▶ [YOUR TASK]
Your answer should consist only of the line with "Screen dimensions: 1423x491" and the lines after it, reproduced exactly through the end of the entries below.

(Collected data entries)
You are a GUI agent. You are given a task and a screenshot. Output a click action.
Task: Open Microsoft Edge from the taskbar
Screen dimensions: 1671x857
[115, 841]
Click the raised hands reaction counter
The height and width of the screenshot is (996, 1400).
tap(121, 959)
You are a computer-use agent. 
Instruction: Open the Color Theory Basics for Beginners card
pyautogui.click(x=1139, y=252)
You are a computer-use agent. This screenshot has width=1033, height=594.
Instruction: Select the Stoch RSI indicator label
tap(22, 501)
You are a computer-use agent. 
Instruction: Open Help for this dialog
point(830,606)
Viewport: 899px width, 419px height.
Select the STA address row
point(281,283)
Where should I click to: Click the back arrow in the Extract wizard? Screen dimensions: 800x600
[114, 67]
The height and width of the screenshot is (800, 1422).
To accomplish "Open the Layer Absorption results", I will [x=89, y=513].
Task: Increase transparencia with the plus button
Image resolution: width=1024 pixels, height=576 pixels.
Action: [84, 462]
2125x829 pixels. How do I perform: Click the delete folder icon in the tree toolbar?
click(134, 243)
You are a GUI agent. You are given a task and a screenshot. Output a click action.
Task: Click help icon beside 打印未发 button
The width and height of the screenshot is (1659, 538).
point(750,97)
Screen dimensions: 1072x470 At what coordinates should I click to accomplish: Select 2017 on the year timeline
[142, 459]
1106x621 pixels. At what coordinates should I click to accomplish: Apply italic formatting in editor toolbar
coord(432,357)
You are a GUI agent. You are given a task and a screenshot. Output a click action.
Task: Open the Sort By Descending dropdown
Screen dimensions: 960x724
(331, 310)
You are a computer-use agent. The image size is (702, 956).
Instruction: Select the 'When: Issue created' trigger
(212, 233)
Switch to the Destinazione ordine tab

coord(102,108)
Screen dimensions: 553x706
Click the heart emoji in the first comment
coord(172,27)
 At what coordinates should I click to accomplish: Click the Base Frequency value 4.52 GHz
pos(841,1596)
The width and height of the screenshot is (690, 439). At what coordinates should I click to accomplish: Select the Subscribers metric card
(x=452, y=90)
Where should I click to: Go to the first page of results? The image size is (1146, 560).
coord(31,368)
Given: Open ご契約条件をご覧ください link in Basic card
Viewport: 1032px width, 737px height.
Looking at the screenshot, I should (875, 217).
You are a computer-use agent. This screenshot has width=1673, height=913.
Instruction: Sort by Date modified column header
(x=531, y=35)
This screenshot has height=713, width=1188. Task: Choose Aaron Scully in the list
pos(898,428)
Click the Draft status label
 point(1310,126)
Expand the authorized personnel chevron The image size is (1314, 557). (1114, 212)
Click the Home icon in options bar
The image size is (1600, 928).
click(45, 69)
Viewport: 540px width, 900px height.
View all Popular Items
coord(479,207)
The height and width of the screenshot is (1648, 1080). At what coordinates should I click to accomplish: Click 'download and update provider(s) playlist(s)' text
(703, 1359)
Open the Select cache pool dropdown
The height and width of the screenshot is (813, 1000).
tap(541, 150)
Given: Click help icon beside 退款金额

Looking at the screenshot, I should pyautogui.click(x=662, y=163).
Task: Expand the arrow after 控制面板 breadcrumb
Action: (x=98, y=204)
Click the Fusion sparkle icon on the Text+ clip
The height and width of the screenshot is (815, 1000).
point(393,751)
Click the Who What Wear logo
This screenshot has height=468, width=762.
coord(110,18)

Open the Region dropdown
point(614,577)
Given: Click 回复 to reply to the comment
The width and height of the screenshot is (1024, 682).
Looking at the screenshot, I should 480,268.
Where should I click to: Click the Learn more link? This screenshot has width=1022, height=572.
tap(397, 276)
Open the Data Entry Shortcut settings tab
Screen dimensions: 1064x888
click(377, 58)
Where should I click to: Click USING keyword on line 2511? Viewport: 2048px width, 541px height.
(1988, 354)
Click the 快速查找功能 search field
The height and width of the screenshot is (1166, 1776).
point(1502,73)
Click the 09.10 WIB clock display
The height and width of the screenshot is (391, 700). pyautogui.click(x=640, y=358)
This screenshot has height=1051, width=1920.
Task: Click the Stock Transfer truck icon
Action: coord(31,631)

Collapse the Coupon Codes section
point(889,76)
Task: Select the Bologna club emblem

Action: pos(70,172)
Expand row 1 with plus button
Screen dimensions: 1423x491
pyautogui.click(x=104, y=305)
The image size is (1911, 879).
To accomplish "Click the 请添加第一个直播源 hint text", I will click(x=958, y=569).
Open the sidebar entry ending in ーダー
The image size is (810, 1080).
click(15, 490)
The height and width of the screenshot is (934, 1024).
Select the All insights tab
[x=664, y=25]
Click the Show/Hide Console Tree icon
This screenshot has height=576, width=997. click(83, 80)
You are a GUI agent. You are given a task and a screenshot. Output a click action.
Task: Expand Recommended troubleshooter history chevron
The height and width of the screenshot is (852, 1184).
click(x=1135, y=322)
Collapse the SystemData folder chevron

▶ [ANSWER BOX]
Screen dimensions: 1423x491
pyautogui.click(x=104, y=305)
The image size is (1911, 879).
To accomplish "Click the 请添加第一个直播源 hint text", I will click(x=958, y=569).
Open the sidebar entry ending in ーダー
The image size is (810, 1080).
click(15, 490)
The height and width of the screenshot is (934, 1024).
Select the All insights tab
[x=664, y=25]
Click the Show/Hide Console Tree icon
This screenshot has height=576, width=997. click(83, 80)
You are a GUI agent. You are given a task and a screenshot. Output a click action.
Task: Expand Recommended troubleshooter history chevron
The height and width of the screenshot is (852, 1184).
click(x=1135, y=322)
Collapse the SystemData folder chevron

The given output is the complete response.